▶ _RECORDS FOR PROCESSING_
=== Begin Enclosure ===

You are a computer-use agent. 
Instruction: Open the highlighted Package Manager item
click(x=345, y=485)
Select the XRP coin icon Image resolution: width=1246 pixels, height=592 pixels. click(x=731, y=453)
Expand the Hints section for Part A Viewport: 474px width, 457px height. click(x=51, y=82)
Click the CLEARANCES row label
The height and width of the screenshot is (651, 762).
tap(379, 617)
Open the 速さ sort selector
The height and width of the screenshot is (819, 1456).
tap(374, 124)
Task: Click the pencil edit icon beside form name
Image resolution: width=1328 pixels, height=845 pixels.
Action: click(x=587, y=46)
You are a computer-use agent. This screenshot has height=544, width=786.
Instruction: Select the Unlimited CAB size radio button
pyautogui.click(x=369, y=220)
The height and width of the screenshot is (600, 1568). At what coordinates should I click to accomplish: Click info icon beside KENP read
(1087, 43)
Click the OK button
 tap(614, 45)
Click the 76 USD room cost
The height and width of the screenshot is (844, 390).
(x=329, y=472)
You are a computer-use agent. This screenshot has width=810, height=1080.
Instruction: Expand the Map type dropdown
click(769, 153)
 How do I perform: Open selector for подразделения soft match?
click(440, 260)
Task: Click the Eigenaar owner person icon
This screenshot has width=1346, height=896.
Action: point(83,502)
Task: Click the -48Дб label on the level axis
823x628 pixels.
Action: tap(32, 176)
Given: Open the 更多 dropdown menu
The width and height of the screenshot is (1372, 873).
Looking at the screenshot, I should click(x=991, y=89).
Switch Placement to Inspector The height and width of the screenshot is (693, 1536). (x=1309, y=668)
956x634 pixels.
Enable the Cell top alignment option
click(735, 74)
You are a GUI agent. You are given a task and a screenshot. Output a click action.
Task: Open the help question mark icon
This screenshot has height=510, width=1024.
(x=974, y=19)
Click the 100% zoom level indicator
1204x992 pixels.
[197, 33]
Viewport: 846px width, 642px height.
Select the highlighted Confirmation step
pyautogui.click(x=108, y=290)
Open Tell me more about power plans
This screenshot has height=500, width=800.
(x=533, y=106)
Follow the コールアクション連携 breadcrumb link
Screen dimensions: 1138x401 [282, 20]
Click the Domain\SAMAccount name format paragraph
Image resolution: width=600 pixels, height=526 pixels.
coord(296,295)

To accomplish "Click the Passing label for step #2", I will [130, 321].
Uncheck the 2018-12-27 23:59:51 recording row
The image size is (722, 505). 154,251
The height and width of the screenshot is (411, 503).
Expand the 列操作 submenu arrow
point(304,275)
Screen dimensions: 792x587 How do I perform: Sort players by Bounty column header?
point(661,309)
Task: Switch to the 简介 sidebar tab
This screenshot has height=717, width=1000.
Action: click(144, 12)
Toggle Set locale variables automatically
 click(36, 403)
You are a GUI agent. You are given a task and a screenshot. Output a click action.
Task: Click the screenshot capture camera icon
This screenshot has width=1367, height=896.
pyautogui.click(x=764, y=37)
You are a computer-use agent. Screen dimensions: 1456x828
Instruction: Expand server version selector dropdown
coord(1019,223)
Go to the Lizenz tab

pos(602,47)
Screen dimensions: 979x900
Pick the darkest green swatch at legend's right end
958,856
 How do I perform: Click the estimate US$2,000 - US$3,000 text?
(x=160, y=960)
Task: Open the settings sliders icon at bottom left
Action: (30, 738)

=== End Enclosure ===

▶ _TASK BRIEF_
Which lines above include the word "Viewport"? Return each one.

▶ _ANSWER BELOW_
Expand the Hints section for Part A Viewport: 474px width, 457px height. click(x=51, y=82)
Viewport: 846px width, 642px height.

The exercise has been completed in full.